*How to complete this task*. Only the lines from the one containing "Viewport: 2576px width, 1449px" through the end of the listing belong in the answer, repeated exactly, with no pictures.

*Material to process*.

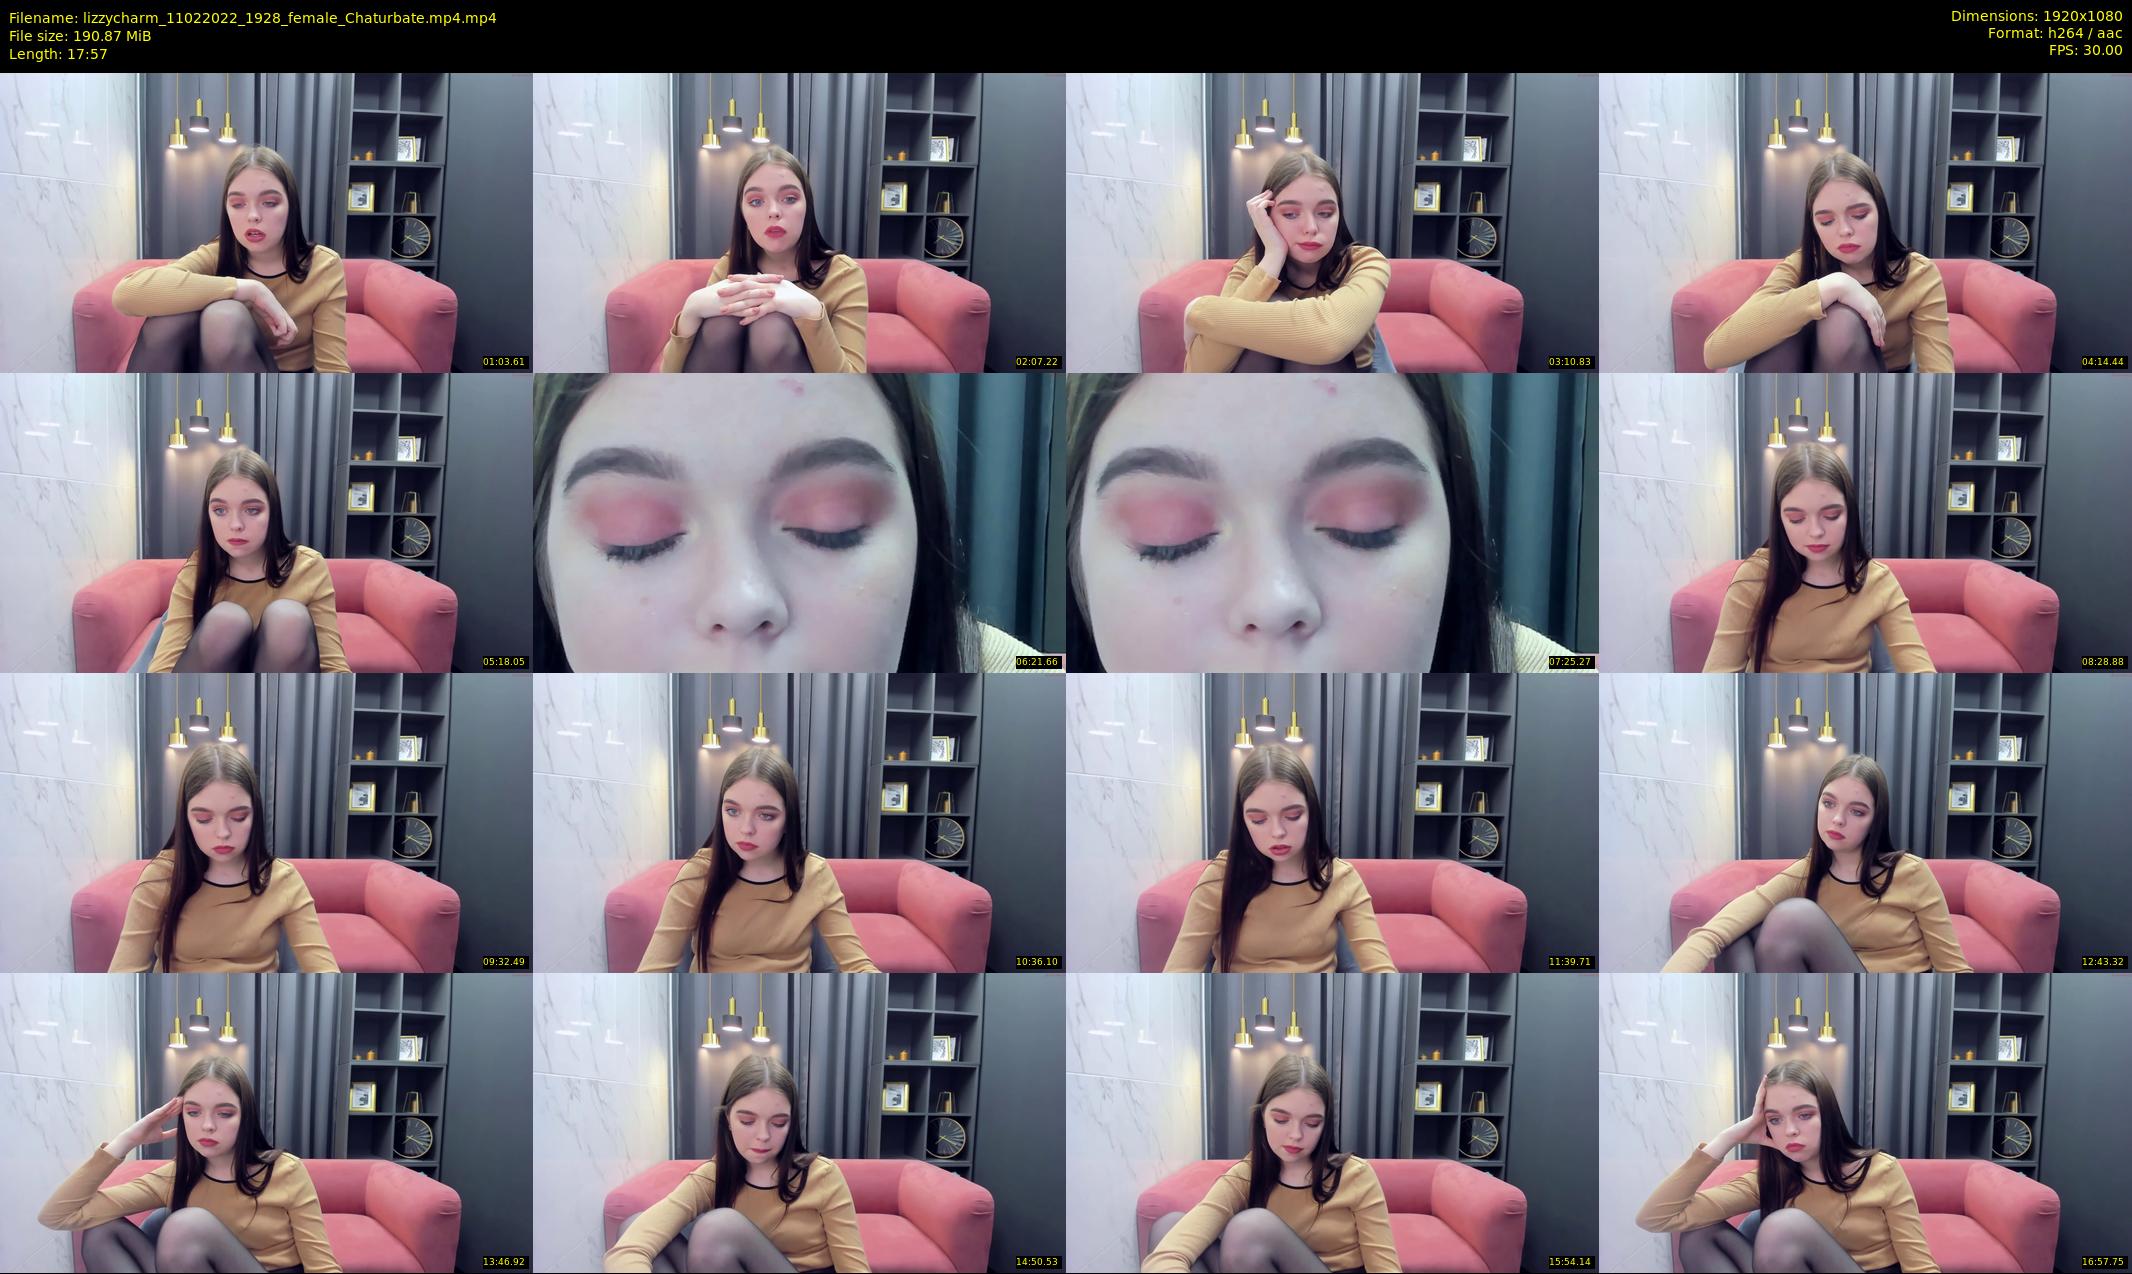
Task: Click the thumbnail timestamped 03:10.83
Action: coord(1332,222)
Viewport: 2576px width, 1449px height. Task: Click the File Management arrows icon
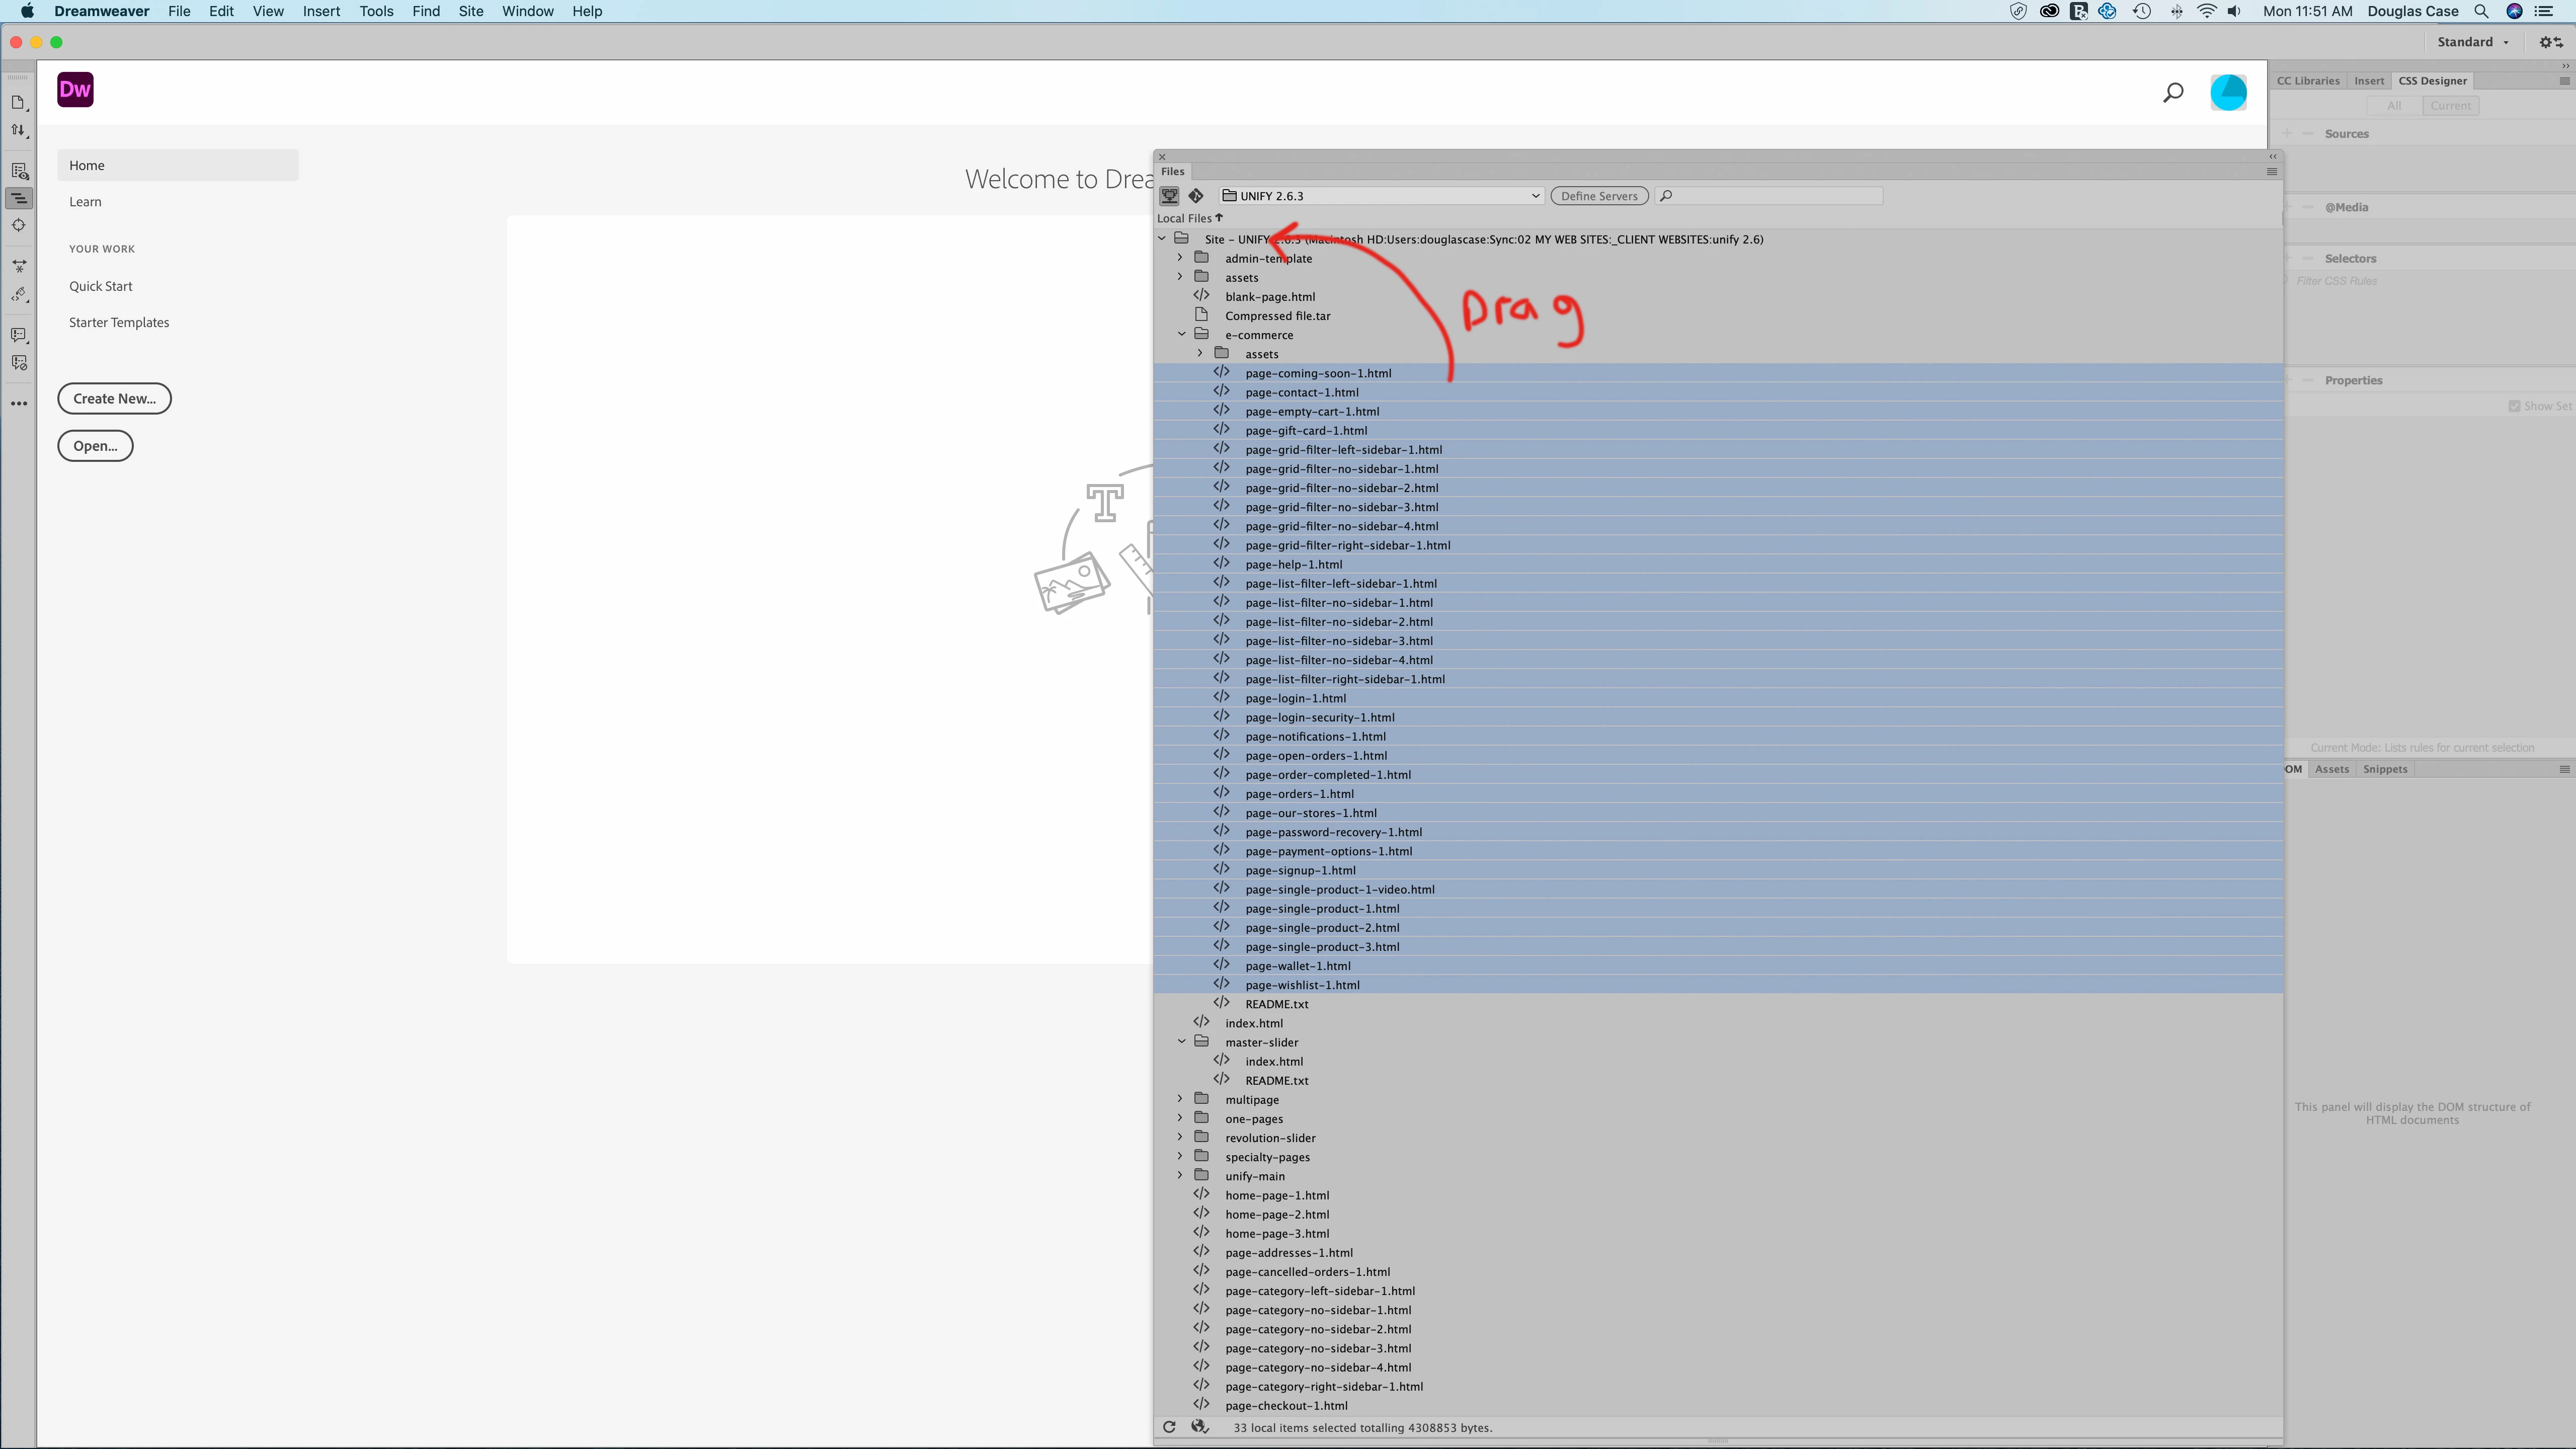coord(18,130)
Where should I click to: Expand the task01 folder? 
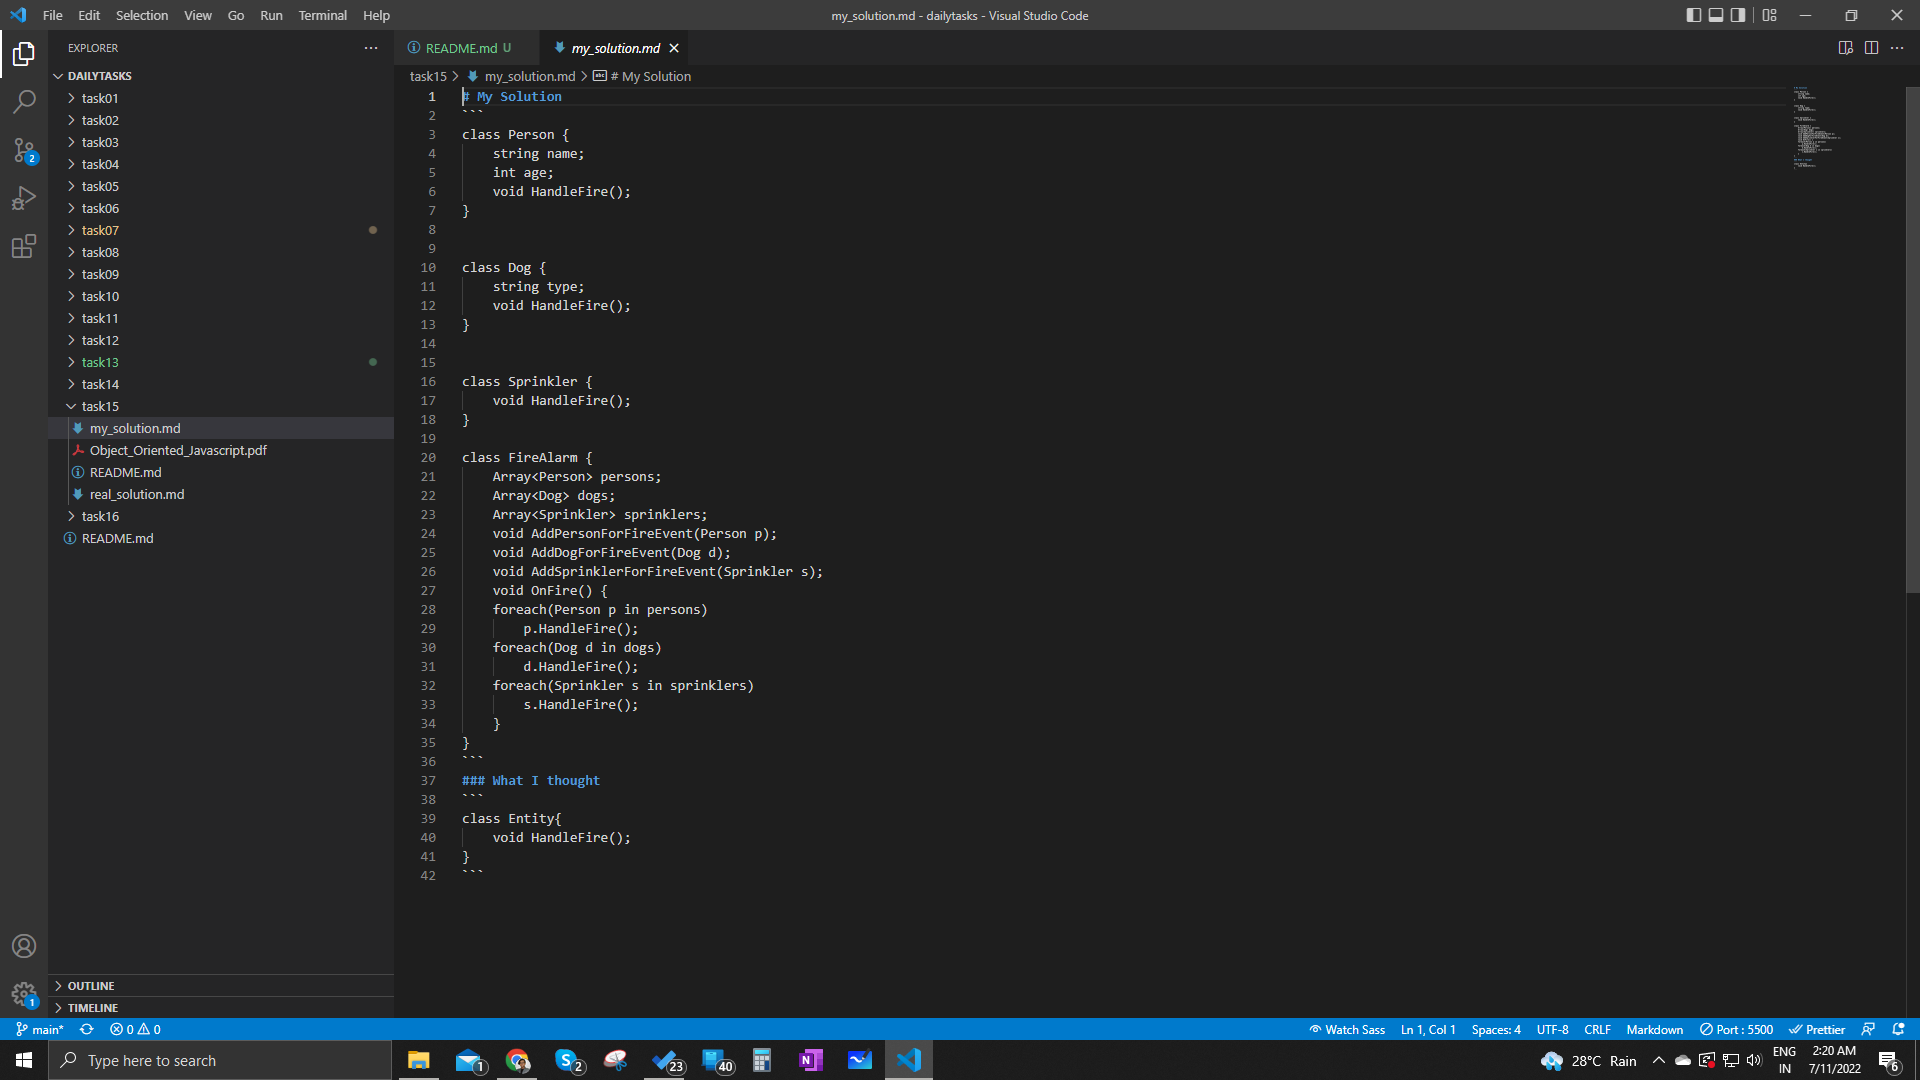pos(100,98)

*Result of this exercise*.
Viewport: 2576px width, 1449px height. Task: Click the File Management arrows icon
coord(18,130)
Where should I click to: Expand the task01 folder? 
pos(100,98)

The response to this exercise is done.